▸ GIVEN PASSAGE
________________________________________

Arab poet (c. 641-728/30)

Hammam ibn Ghalib al-Tamimi (همام بن غالب; born 641 AD/20 AH died 728–730 AD/110-112 AH), more commonly known as al-Farazdaq (الفرزدق) or Abu Firas (ابو فراس), was a 7th-century Arab poet and orator who was born during the caliphate of Umar and flourished during the Umayyad Caliphate. He had a great impact on the Arabic language and it is said that “If it were not for al-Farazdaq’s poetry, a third of the Arab language would not have been.”

Born in Kazma to nobility, he was a member of Darim, one of the most respected tribes of the Bani Tamim; his mother was from the tribe of Dabba. His grandfather Saasa was a North Arabian Bedouin of great reputation – his father Ghalib followed the same nomadic lifestyle until the founding of Basra (636 AD/15 AH), and was famous for his generosity and hospitality. Al-Farazdaq is considered to be one of the greatest classical poets of the Arabs.

At the age of 15, Farazdaq was well known as a poet, and though for a short time on the advice of the Caliph Ali to devote his time to the study of the Qur'an, he later returned to making verse. He devoted his talent largely to satire and attacked the Bani Nahshal and the Bani Fuqaim. When Ziyad, a member of the latter tribe, became governor of Basra in 669, the poet was forced into exile, first to Kufa, and then, as he was still too close to Ziyad, to Medina, where he was well received by the city's Emir, Sa'id ibn al-'As. Here he remained about ten years, writing satire about tribes, but avoiding city politics.

But he lived a lavish and prodigal life, his amorous verses led to his expulsion by the Caliph Marwan. Around that time he learned of the death of Ziyad and returned to Basra, where he secured the favor of Ziyad's successor Ubaydallah ibn Ziyad. Much of his poetry was now devoted to his matrimonial affairs. He had taken advantage of his position as guardian and married his second-degree cousin Nawar against her will. She sought help in vain from the court of Basra and from various tribes. All feared the poet's satires. At last, she fled to Mecca and appealed to the political contender to the Umayyads Abdallah ibn Zubayr, who however succeeded in inducing her to consent to a confirmation of the marriage instead.

________________________________________

▸ SUPPLIED INFORMATION
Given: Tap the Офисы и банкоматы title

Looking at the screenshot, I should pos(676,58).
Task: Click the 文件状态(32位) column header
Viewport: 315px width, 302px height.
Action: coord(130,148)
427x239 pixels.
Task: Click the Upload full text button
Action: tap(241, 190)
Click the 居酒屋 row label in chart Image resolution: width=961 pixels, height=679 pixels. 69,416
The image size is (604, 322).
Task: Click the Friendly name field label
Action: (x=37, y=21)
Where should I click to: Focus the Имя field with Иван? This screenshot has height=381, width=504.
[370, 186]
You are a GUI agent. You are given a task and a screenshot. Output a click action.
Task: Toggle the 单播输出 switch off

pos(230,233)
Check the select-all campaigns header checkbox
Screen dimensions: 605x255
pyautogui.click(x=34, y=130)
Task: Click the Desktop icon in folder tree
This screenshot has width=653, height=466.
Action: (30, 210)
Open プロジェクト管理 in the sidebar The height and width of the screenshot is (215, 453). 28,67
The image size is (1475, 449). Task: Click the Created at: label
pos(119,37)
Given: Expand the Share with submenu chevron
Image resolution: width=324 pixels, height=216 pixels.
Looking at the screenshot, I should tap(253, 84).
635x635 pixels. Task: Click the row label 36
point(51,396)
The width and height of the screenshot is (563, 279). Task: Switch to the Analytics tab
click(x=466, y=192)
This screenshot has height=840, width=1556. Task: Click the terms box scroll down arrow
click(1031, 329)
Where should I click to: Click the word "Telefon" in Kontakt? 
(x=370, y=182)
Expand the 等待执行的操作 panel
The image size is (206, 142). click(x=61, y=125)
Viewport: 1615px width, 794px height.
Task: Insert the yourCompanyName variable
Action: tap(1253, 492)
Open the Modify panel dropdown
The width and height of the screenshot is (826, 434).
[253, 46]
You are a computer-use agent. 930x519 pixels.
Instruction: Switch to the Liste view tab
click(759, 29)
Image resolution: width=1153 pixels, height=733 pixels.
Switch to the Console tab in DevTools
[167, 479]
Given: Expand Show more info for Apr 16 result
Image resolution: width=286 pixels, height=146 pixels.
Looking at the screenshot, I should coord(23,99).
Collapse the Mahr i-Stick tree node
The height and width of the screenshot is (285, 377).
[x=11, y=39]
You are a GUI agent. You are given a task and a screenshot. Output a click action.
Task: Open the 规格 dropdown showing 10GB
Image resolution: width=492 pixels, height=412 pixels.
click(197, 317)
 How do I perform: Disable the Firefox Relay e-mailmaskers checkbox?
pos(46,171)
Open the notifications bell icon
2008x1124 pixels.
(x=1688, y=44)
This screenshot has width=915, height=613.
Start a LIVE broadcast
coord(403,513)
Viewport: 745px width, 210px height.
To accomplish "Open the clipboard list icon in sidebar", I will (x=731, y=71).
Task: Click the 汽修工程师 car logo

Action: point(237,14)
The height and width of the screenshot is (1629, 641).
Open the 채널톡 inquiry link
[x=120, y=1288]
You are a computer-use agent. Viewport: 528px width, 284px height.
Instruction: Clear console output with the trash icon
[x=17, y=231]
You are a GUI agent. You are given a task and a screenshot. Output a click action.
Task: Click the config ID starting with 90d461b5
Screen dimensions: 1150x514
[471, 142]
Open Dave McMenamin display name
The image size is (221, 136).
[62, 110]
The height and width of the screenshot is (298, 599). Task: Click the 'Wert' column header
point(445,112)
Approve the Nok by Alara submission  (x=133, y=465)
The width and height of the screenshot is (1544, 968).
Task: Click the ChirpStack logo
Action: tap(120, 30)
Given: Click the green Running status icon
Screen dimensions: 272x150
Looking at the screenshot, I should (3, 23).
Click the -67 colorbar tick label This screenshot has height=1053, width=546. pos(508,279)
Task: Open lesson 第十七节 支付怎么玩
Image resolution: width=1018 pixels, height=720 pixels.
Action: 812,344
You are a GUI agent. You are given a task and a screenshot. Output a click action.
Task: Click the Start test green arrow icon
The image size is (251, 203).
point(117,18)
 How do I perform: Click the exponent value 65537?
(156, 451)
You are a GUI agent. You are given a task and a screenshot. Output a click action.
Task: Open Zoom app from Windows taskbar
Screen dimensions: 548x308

________________________________________

▸ ASSIGNMENT
Carry on the biography of the poet al-Farazdaq from the point where it stops.

▸ RESPONSE TO THE EXERCISE
Quarrels soon arose again. Farazdaq took a second wife, and after her death a third to annoy Nawar. Finally, he consented to a divorce pronounced by Hasan al-Basri. Another subject occasioned a long series of verses, namely his feud with his rival Jarir (an Arab poet and satirist of renown, equally well known for his feud with rival poets Farazdaq and Akhtal) and Jarir's tribe, the Bani Kulaib. These poems are published as the Nakaid of Jarir and al-Farazdaq. The feud between them lasted 40 years, Jarir is supposed to have enjoyed it so much that when he received the news of Farazdaq's passing, he lost the will to live and spontaneously died thereafter.

Al-Farazdaq became an official poet at the court of Umayyad caliph al-Walid (reign. 705–715 AD/86-96 AH), to whom he dedicated a number of panegyrics.

He is most famous for the poem that he gave in Makkah when Zayn al-Abidin entered the Haram of the Kaaba which angered the Emir. The poem is considered extremely powerful and meaningful to the life of al-Farazdaq, since he was imprisoned because of it.